» **Estratto del testo**
•••

Il collo è da cigno, perfetto, il profilo ricorda la Dama del Pollaiolo. Snella, minuta, con un potere di concentrazione tale da saperlo infondere alle allieve che, quasi ipnotizzate, ne seguono i movimenti. Altrettanto sa rilassare, in un abbandono al ritmo, alla musica, con quel volteggiare nell’incenso, quanti desiderano perdere peso. Alle 12,30 il pavillon si svuota e:

«Bonjour Madame… et alors… votre silhouette?»

•••

» **Materiale estratto**
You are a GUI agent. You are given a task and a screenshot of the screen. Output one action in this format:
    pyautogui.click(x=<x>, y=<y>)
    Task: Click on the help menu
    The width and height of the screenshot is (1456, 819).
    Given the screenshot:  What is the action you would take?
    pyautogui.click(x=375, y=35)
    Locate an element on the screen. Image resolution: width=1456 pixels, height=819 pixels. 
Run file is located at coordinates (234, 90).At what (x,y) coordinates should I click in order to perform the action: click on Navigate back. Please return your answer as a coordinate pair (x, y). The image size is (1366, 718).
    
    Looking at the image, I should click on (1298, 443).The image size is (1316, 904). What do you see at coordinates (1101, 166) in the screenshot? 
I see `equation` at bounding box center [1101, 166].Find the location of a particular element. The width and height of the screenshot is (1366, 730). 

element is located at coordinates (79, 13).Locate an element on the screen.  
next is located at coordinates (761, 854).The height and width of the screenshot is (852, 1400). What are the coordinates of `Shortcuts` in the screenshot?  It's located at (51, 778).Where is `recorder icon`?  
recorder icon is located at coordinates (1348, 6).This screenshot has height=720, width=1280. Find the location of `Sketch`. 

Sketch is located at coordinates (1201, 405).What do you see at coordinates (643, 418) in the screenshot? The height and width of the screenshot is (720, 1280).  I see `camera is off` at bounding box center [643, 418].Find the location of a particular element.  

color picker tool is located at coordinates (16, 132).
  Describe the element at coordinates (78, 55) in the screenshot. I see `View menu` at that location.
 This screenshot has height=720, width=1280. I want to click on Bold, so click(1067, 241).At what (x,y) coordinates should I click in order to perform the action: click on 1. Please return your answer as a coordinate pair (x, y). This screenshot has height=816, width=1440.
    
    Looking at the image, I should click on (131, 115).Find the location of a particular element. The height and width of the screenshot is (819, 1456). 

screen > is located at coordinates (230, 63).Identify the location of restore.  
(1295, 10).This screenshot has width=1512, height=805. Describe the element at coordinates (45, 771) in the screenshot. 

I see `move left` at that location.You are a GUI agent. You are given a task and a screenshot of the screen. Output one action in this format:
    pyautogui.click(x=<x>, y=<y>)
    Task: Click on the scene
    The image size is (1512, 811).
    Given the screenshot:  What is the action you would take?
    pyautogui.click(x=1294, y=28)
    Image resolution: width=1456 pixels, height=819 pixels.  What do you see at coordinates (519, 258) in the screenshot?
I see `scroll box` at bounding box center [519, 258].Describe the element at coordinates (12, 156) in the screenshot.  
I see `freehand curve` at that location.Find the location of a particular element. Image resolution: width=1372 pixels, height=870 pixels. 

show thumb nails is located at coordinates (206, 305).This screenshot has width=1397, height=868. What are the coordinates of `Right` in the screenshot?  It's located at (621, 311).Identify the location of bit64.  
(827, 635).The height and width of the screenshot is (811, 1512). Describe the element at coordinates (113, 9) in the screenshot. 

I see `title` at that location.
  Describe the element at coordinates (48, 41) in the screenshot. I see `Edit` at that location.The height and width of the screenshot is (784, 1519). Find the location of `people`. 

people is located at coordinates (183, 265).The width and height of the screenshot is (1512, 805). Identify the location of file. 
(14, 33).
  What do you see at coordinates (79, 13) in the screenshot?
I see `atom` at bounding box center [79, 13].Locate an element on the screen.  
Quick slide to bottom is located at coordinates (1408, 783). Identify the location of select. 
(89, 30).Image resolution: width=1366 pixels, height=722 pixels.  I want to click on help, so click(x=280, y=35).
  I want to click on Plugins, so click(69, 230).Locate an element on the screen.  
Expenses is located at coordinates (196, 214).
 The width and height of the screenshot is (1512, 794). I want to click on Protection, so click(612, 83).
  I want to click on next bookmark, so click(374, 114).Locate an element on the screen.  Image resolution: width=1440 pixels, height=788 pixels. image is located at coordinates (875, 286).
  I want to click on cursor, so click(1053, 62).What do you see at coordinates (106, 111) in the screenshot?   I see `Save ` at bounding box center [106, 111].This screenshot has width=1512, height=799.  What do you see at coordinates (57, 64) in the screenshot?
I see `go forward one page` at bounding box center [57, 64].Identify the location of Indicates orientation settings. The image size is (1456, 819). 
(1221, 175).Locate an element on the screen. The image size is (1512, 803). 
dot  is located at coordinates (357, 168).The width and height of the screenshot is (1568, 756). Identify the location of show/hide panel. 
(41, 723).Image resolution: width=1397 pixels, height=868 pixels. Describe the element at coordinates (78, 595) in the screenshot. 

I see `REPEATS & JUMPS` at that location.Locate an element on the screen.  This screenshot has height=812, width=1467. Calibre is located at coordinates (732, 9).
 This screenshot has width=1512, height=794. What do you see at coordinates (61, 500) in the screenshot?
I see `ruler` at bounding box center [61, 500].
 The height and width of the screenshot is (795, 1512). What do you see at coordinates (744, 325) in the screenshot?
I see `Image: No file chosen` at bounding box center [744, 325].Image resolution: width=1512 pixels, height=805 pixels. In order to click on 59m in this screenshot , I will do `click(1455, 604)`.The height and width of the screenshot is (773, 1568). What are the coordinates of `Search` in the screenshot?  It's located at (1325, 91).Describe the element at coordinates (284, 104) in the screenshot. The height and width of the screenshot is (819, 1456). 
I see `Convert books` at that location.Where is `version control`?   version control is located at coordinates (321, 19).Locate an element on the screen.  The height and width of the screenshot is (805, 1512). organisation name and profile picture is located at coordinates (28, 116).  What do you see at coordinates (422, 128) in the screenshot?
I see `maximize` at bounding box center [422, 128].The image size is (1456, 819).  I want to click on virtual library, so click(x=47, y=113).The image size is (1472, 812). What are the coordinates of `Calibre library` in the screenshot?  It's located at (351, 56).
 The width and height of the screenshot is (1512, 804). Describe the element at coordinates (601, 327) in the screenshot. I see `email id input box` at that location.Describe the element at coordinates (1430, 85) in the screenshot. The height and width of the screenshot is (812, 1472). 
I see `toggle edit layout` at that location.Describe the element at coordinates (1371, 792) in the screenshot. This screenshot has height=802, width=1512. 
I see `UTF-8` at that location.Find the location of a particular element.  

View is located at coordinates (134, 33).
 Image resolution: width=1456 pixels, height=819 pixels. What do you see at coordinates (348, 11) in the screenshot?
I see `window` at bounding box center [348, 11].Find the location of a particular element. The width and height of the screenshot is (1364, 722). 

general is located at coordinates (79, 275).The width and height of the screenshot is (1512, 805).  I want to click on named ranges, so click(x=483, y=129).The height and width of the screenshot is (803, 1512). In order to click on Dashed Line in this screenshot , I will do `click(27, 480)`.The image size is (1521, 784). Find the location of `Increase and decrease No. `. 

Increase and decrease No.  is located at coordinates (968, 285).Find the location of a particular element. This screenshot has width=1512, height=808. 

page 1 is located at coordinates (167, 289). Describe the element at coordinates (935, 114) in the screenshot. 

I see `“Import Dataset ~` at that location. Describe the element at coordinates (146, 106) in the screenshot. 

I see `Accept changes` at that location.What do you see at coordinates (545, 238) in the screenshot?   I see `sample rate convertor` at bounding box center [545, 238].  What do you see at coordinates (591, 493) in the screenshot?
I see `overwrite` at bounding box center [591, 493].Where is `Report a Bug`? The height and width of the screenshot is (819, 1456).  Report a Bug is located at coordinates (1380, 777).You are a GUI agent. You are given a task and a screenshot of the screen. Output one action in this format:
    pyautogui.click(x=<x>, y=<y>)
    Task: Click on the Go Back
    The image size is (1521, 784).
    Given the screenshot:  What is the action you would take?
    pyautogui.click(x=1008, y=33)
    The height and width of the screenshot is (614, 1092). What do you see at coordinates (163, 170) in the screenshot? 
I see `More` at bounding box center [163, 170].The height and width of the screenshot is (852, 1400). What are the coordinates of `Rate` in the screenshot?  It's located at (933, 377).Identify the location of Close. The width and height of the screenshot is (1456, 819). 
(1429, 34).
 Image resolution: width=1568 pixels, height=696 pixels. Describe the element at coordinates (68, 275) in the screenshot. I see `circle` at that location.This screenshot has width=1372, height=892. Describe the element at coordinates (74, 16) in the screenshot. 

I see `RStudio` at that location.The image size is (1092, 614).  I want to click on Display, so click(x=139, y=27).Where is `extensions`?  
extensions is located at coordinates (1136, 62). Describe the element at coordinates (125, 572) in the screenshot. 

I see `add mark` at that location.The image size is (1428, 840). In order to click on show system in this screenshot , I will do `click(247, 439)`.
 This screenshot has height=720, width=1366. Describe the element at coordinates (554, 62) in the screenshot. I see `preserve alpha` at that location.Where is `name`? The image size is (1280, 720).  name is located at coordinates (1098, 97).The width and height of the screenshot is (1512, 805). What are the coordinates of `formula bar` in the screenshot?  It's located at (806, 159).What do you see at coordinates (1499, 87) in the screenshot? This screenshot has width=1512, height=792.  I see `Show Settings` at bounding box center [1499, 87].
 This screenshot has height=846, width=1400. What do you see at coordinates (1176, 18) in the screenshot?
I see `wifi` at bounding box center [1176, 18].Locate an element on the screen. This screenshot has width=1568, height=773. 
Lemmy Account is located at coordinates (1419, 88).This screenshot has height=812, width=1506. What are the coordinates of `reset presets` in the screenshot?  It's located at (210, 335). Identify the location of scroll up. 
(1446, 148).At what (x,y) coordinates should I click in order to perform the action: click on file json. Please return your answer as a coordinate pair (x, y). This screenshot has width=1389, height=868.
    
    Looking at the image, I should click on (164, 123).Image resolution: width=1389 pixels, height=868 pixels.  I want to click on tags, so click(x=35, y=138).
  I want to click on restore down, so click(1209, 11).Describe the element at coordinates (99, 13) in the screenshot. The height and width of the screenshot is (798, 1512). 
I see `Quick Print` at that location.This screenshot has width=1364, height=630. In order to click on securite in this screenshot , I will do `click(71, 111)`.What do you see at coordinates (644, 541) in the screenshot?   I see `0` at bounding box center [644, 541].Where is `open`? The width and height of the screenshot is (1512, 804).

•••

Per favore, traduci in inglese questa frase dell'estratto: «Il collo è da cigno, perfetto, il profilo ricorda la Dama del Pollaiolo.» Basati unicamente sull'estratto.

The neck is swan-like, perfect, the profile recalls Pollaiolo's Lady.